Could you set down all of the data again, exactly as it stands?

= Beginning of Section =

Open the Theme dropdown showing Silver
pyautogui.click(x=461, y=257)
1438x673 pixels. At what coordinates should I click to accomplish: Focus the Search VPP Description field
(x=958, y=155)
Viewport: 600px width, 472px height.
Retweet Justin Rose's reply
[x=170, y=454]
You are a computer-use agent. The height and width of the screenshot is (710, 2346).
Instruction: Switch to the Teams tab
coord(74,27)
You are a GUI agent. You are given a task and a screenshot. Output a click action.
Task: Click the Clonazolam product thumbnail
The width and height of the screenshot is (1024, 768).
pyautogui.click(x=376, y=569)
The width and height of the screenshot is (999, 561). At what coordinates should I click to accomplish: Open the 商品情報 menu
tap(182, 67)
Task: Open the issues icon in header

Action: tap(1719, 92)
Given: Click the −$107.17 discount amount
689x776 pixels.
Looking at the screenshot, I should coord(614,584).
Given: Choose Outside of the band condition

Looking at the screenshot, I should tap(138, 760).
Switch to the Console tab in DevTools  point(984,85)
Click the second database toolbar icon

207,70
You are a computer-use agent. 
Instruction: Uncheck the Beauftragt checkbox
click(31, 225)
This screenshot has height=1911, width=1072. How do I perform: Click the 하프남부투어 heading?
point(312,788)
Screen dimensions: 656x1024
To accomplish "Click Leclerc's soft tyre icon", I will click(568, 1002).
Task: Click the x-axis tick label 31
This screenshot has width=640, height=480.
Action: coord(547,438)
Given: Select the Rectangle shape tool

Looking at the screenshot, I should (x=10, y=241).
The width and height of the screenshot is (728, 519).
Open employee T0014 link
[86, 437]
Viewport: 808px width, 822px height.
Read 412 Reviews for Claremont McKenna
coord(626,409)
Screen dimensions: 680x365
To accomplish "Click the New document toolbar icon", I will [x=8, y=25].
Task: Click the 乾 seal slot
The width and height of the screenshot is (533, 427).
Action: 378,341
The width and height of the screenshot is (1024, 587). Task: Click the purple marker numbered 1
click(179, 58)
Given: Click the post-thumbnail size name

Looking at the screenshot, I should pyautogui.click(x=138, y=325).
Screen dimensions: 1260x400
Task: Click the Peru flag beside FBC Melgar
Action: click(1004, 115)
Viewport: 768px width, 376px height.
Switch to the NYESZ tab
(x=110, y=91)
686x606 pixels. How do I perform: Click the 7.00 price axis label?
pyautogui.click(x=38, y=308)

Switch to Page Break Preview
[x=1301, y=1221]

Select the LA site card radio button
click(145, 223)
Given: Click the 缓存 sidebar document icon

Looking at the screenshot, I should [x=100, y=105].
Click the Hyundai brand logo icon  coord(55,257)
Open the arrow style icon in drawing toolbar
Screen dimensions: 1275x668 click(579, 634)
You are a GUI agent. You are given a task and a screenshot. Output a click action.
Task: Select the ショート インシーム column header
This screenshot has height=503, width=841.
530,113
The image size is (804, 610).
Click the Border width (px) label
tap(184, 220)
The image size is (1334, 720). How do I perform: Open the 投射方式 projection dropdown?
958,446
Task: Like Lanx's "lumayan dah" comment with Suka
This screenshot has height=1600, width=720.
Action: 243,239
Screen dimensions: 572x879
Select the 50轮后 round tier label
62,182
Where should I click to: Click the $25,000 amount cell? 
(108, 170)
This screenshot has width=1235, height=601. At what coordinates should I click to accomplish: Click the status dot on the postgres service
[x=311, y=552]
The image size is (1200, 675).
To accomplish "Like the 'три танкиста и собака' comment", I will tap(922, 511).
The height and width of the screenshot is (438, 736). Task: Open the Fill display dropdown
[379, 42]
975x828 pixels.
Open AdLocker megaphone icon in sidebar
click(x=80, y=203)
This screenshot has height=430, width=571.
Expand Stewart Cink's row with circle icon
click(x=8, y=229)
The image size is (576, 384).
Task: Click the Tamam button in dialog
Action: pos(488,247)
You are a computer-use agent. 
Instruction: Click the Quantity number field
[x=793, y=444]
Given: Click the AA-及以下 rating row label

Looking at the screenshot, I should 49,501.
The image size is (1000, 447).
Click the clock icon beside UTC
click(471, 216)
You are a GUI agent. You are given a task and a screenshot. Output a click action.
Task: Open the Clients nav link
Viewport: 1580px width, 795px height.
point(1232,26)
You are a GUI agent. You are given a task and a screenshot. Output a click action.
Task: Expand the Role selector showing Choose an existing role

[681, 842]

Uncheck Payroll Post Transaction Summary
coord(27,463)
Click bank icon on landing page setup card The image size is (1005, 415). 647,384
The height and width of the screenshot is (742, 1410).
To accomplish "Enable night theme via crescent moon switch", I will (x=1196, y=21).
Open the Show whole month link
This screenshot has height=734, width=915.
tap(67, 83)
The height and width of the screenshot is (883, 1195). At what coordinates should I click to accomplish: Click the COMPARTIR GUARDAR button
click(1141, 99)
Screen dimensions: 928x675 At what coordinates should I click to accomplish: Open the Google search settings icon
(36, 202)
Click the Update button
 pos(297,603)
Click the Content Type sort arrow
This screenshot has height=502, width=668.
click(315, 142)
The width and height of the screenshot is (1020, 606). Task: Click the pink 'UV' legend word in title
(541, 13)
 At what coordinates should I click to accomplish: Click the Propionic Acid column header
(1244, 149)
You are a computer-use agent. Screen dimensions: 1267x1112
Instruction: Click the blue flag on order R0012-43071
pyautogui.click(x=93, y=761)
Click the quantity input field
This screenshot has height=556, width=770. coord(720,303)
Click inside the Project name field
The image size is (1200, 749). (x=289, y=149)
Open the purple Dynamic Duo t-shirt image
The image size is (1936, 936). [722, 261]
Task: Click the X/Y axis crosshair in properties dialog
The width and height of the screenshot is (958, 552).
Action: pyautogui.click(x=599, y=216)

= End of Section =

→ **Answer to this problem**:
Open the Theme dropdown showing Silver
pyautogui.click(x=461, y=257)
1438x673 pixels. At what coordinates should I click to accomplish: Focus the Search VPP Description field
(x=958, y=155)
Viewport: 600px width, 472px height.
Retweet Justin Rose's reply
[x=170, y=454]
You are a computer-use agent. The height and width of the screenshot is (710, 2346).
Instruction: Switch to the Teams tab
coord(74,27)
You are a GUI agent. You are given a task and a screenshot. Output a click action.
Task: Click the Clonazolam product thumbnail
The width and height of the screenshot is (1024, 768).
pyautogui.click(x=376, y=569)
The width and height of the screenshot is (999, 561). At what coordinates should I click to accomplish: Open the 商品情報 menu
tap(182, 67)
Task: Open the issues icon in header

Action: tap(1719, 92)
Given: Click the −$107.17 discount amount
689x776 pixels.
Looking at the screenshot, I should coord(614,584).
Given: Choose Outside of the band condition

Looking at the screenshot, I should tap(138, 760).
Switch to the Console tab in DevTools  point(984,85)
Click the second database toolbar icon

207,70
You are a computer-use agent. 
Instruction: Uncheck the Beauftragt checkbox
click(31, 225)
This screenshot has height=1911, width=1072. How do I perform: Click the 하프남부투어 heading?
point(312,788)
Screen dimensions: 656x1024
To accomplish "Click Leclerc's soft tyre icon", I will click(568, 1002).
Task: Click the x-axis tick label 31
This screenshot has width=640, height=480.
Action: coord(547,438)
Given: Select the Rectangle shape tool

Looking at the screenshot, I should (x=10, y=241).
The width and height of the screenshot is (728, 519).
Open employee T0014 link
[86, 437]
Viewport: 808px width, 822px height.
Read 412 Reviews for Claremont McKenna
coord(626,409)
Screen dimensions: 680x365
To accomplish "Click the New document toolbar icon", I will [x=8, y=25].
Task: Click the 乾 seal slot
The width and height of the screenshot is (533, 427).
Action: 378,341
The width and height of the screenshot is (1024, 587). Task: Click the purple marker numbered 1
click(179, 58)
Given: Click the post-thumbnail size name

Looking at the screenshot, I should pyautogui.click(x=138, y=325).
Screen dimensions: 1260x400
Task: Click the Peru flag beside FBC Melgar
Action: click(1004, 115)
Viewport: 768px width, 376px height.
Switch to the NYESZ tab
(x=110, y=91)
686x606 pixels. How do I perform: Click the 7.00 price axis label?
pyautogui.click(x=38, y=308)

Switch to Page Break Preview
[x=1301, y=1221]

Select the LA site card radio button
click(145, 223)
Given: Click the 缓存 sidebar document icon

Looking at the screenshot, I should [x=100, y=105].
Click the Hyundai brand logo icon  coord(55,257)
Open the arrow style icon in drawing toolbar
Screen dimensions: 1275x668 click(579, 634)
You are a GUI agent. You are given a task and a screenshot. Output a click action.
Task: Select the ショート インシーム column header
This screenshot has height=503, width=841.
530,113
The image size is (804, 610).
Click the Border width (px) label
tap(184, 220)
The image size is (1334, 720). How do I perform: Open the 投射方式 projection dropdown?
958,446
Task: Like Lanx's "lumayan dah" comment with Suka
This screenshot has height=1600, width=720.
Action: 243,239
Screen dimensions: 572x879
Select the 50轮后 round tier label
62,182
Where should I click to: Click the $25,000 amount cell? 
(108, 170)
This screenshot has width=1235, height=601. At what coordinates should I click to accomplish: Click the status dot on the postgres service
[x=311, y=552]
The image size is (1200, 675).
To accomplish "Like the 'три танкиста и собака' comment", I will tap(922, 511).
The height and width of the screenshot is (438, 736). Task: Open the Fill display dropdown
[379, 42]
975x828 pixels.
Open AdLocker megaphone icon in sidebar
click(x=80, y=203)
This screenshot has height=430, width=571.
Expand Stewart Cink's row with circle icon
click(x=8, y=229)
The image size is (576, 384).
Task: Click the Tamam button in dialog
Action: pos(488,247)
You are a computer-use agent. 
Instruction: Click the Quantity number field
[x=793, y=444]
Given: Click the AA-及以下 rating row label

Looking at the screenshot, I should 49,501.
The image size is (1000, 447).
Click the clock icon beside UTC
click(471, 216)
You are a GUI agent. You are given a task and a screenshot. Output a click action.
Task: Open the Clients nav link
Viewport: 1580px width, 795px height.
point(1232,26)
You are a GUI agent. You are given a task and a screenshot. Output a click action.
Task: Expand the Role selector showing Choose an existing role

[681, 842]

Uncheck Payroll Post Transaction Summary
coord(27,463)
Click bank icon on landing page setup card The image size is (1005, 415). 647,384
The height and width of the screenshot is (742, 1410).
To accomplish "Enable night theme via crescent moon switch", I will (x=1196, y=21).
Open the Show whole month link
This screenshot has height=734, width=915.
tap(67, 83)
The height and width of the screenshot is (883, 1195). At what coordinates should I click to accomplish: Click the COMPARTIR GUARDAR button
click(1141, 99)
Screen dimensions: 928x675 At what coordinates should I click to accomplish: Open the Google search settings icon
(36, 202)
Click the Update button
 pos(297,603)
Click the Content Type sort arrow
This screenshot has height=502, width=668.
click(315, 142)
The width and height of the screenshot is (1020, 606). Task: Click the pink 'UV' legend word in title
(541, 13)
 At what coordinates should I click to accomplish: Click the Propionic Acid column header
(1244, 149)
You are a computer-use agent. Screen dimensions: 1267x1112
Instruction: Click the blue flag on order R0012-43071
pyautogui.click(x=93, y=761)
Click the quantity input field
This screenshot has height=556, width=770. coord(720,303)
Click inside the Project name field
The image size is (1200, 749). (x=289, y=149)
Open the purple Dynamic Duo t-shirt image
The image size is (1936, 936). [722, 261]
Task: Click the X/Y axis crosshair in properties dialog
The width and height of the screenshot is (958, 552).
Action: pyautogui.click(x=599, y=216)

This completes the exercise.